Analyse du caractère postopératoire de l'infection
La démarche comporte trois étapes.
Recherche de l'absence d'infection avant l'intervention
En voici deux exemples.
Plaie perforante avec ou sans corps étranger intraoculaire
La plaie est provoquée soit par un agent vulnérant pénétrant, soit par une contusion provoquant un éclatement du globe oculaire. La symptomatologie infectieuse survient après un délai variable de quelques jours, parfois après une première intervention réparatrice. Cette circonstance élimine la qualification nosocomiale, l'infection étant considérée en incubation à l'entrée dans l'établissement hospitalier.
Antécédents d'herpès oculaire
Des antécédents d'herpès oculaire imposent la mise en route d'un traitement antiherpétique préventif systématique.
Préciser la source de l'infection et le mode de contamination, si l'infection est postérieure à l'hospitalisation
Avant la loi du 4 mars 2002, en matière judiciaire administrative, il était essentiel de préciser si l'infection était d'origine endogène ou exogène, car seules étaient indemnisées les infections d'origine exogène.
Une infection endogène est due à une auto-infection : les germes proviennent du patient qui s'infecte lors d'un acte invasif. Lors des infections sur chirurgie intraoculaire, la flore microbienne conjonctivale est plus souvent en cause que la flore cutanée [4].

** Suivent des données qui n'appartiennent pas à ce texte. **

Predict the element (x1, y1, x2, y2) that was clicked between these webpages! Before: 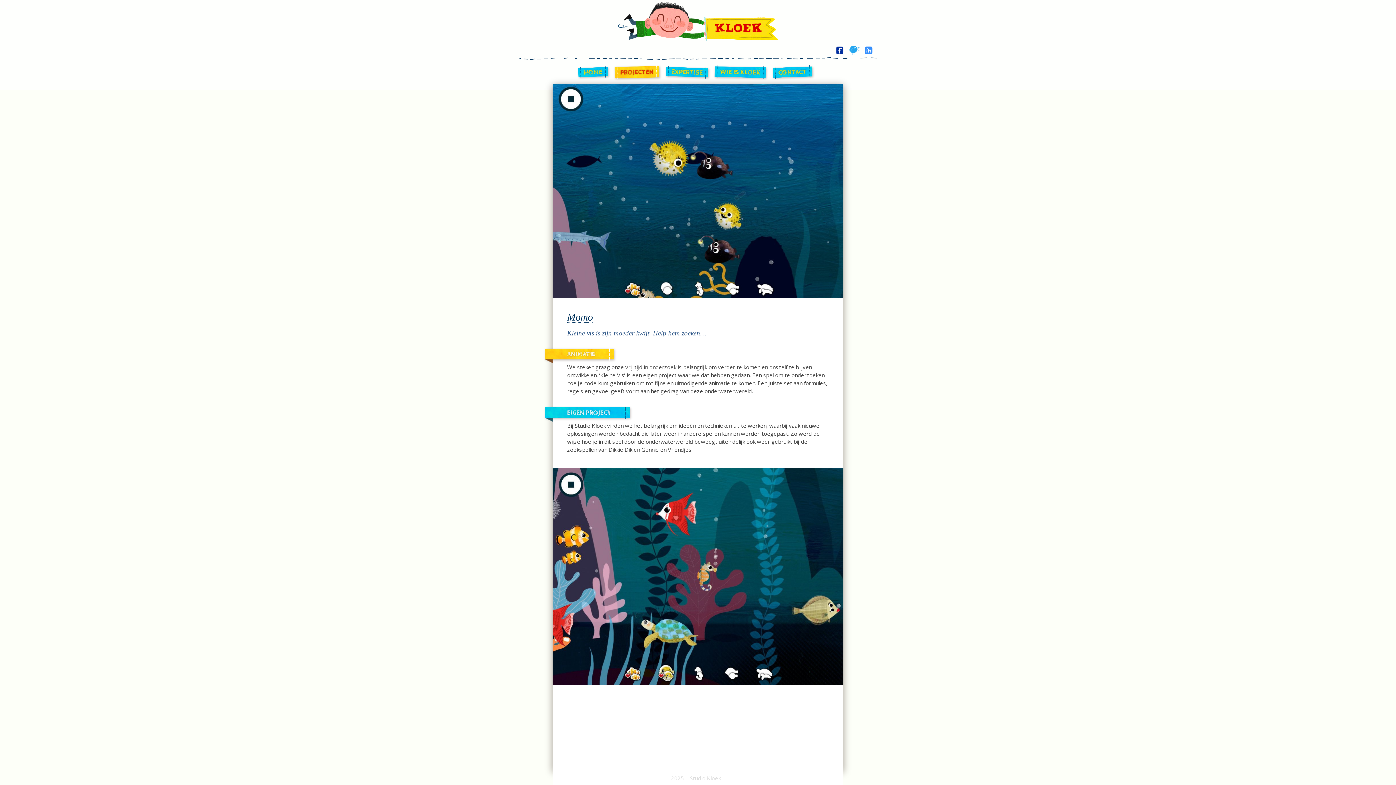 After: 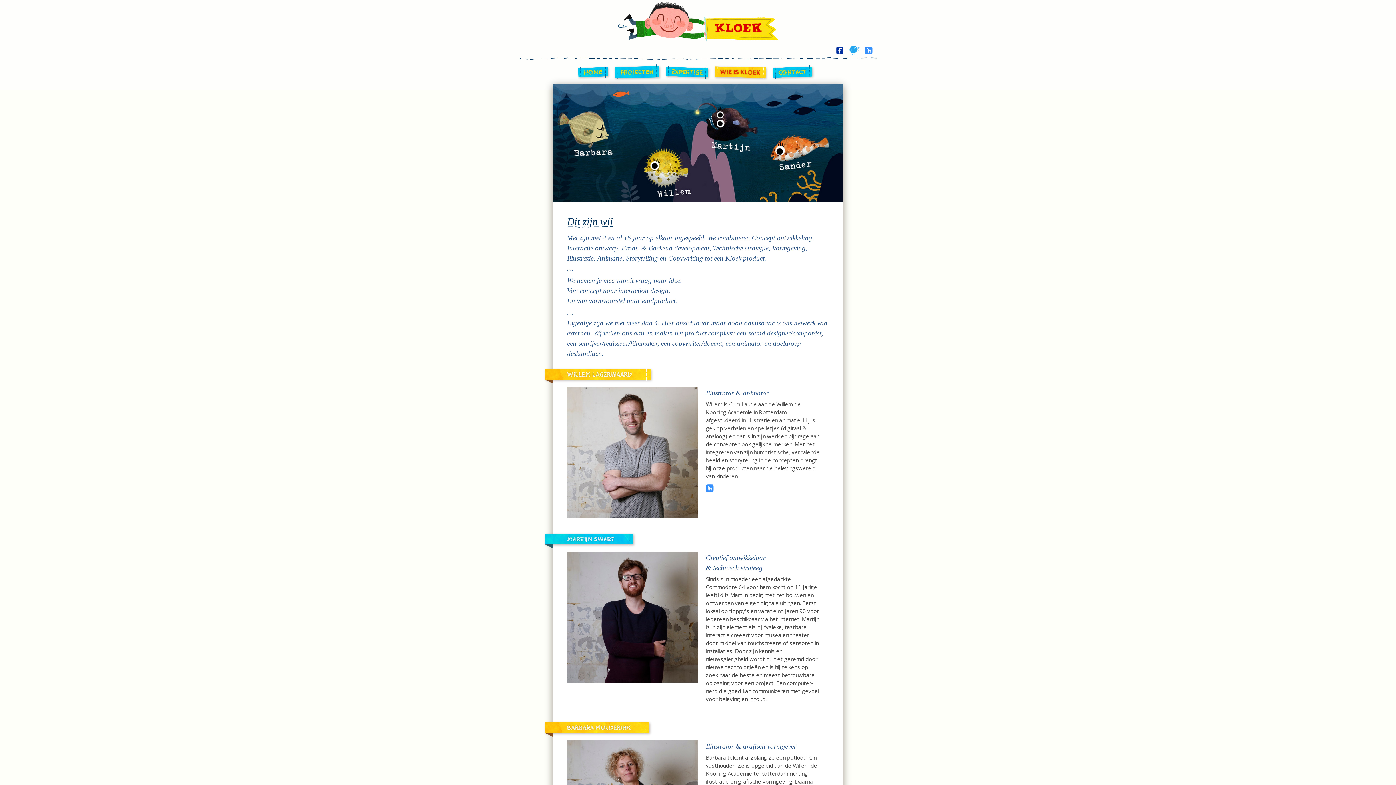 Action: label: WIE IS KLOEK bbox: (720, 68, 760, 76)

L'infection est dite exogène lorsque la flore responsable de l'infection est étrangère au patient.
Hétéro-infection
Les germes sont transmis soit de manière manuportée, soit de manière aéroportée. Il est quasi impossible d'en faire la preuve dans le cas des infections postopératoires dans le domaine de l'ophtalmologie pour ce qui concerne les interventions intraoculaires du segment antérieur ou du segment postérieur. Pour ce qui concerne les interventions intéressant la surface oculaire, la contamination manuportée du foyer opératoire non cicatrisé est possible dans les jours suivant l'intervention, la source étant le patient ou un tiers. Ce type d'infection postopératoire peut être favorisé par le traitement prescrit, par la non-exécution du traitement prescrit ou par une automédication qu'il faut rechercher systématiquement.
Exo-infection
Il s'agit du dysfonctionnement technique d'un appareil, ou d'une faille dans l'exécution des procédures du traitement du matériel chirurgical. Les infections sérielles proviennent essentiellement de ce type de contamination.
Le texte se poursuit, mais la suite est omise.